7 de Março de 2008 / às 00:55 / em 10 anos

Eletrônicos estão menos nocivos, mas devem melhorar--Greenpeace

HANOVER (Reuters) - Os aparelhos eletrônicos estão ficando menos nocivos ao meio ambiente, mas seus fabricantes ainda têm um longo caminho a percorrer para eliminar todas as substâncias nocivas de computadores e telefones celulares e torná-los mais eficientes em termos de aproveitamento de energia, afirmou o Greenpeace.

Num estudo publicado na feira de tecnologia Cebit, em Hanover na quarta-feira, o Greenpeace elogiou os notebooks e celulares da Sony, Sony Ericsson, Nokia e Apple.

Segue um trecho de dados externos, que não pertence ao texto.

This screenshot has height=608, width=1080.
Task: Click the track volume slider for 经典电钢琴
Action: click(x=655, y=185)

“Já testemunhamos a chegada de produtos mais preocupados com o ambiente no mercado, como o novo laptop da Apple, o MacBook Air, e o novo celular da Nokia, o Evolve”, afirmou ativista do Greenpeace, Yannick Vicaire.

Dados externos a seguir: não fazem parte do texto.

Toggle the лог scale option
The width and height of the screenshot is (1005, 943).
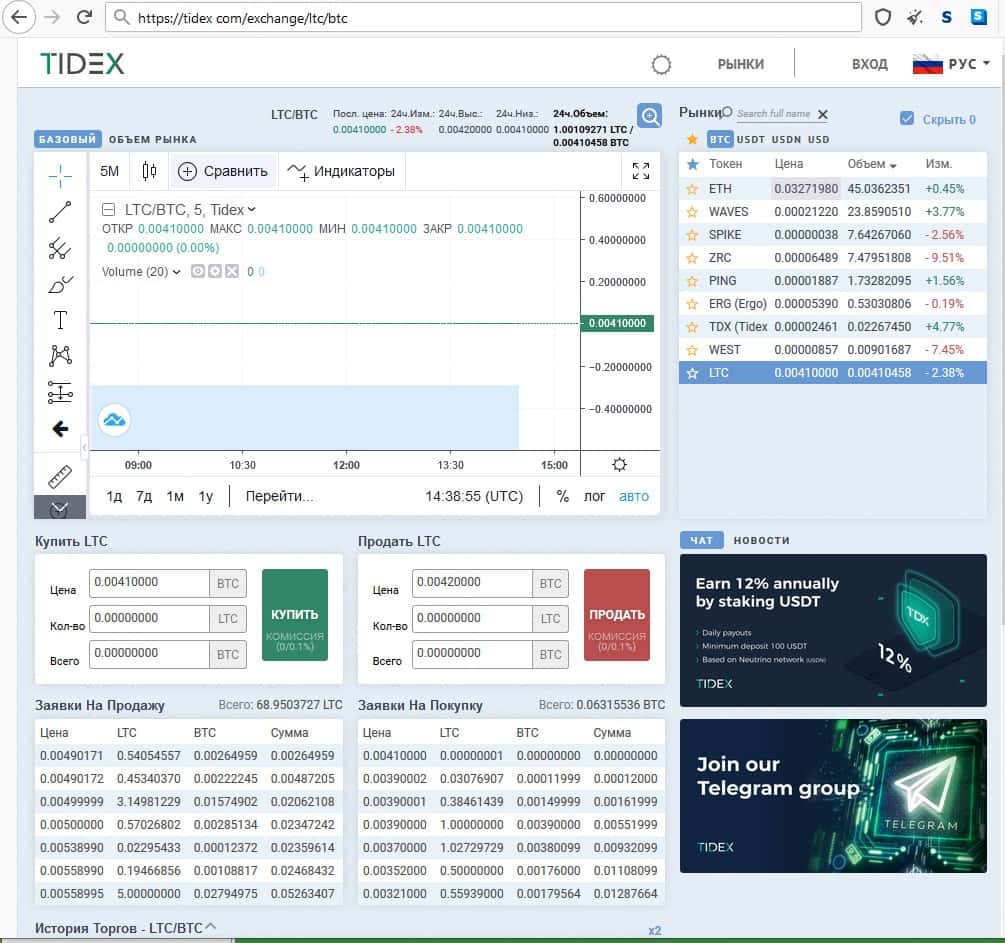coord(594,496)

“Os fabricantes ainda têm muito o que fazer, mas cada vez mais deles agora estão ponderando o impacto ambiental de seus produtos”, acrescentou.

O Greenpeace testou 37 produtos de 14 grandes marcas que os apontavam como os seus menos agressivos e os testaram, dando pontos de acordo com critérios como aproveitamento de energia, reciclabilidade e substituição de substâncias tóxicas.

Os melhores produtos, de acordo com o Greenpeace, são o notebook Sony Vaio TZ11, o celular Sony Ericsson T650i e o PDA Sony Ericsson P1i, cada um obtendo metade dos 100 pontos possíveis em suas avaliações.

A Microsoft e a Nintendo estavam entre as empresas que não concordaram em participar, e o Greenpeace afirmou que todas as fabricantes de consoles de videogames ou não disponibilizaram seus produtos ou os disponibilizaram tarde demais para serem incluídos nos testes.

O Greenpeace alertou que seu estudo, que começou em 2006, não era abrangente o bastante para ser usado como guia ambiental para seus consumidores.

A líder da campanha anti-tóxicos do Greepeace, Zeina Al-Hajj, afirmou que a organização está mantendo longos diálogos com as empresas do setor.

Al-Hajj disse que era hora de um debate ambiental envolvendo produtos de tecnologia, que tem sido um tema recorrente na Cebit deste ano e outras feiras de tecnologia.

“Não é suficiente oferecer produtos ‘verdes’ somente para os ambientalistas. Produtos voltados para o bem estar do meio ambiente devem se tornar uma tendência geral e dominar a produção em massa”, acrescentou.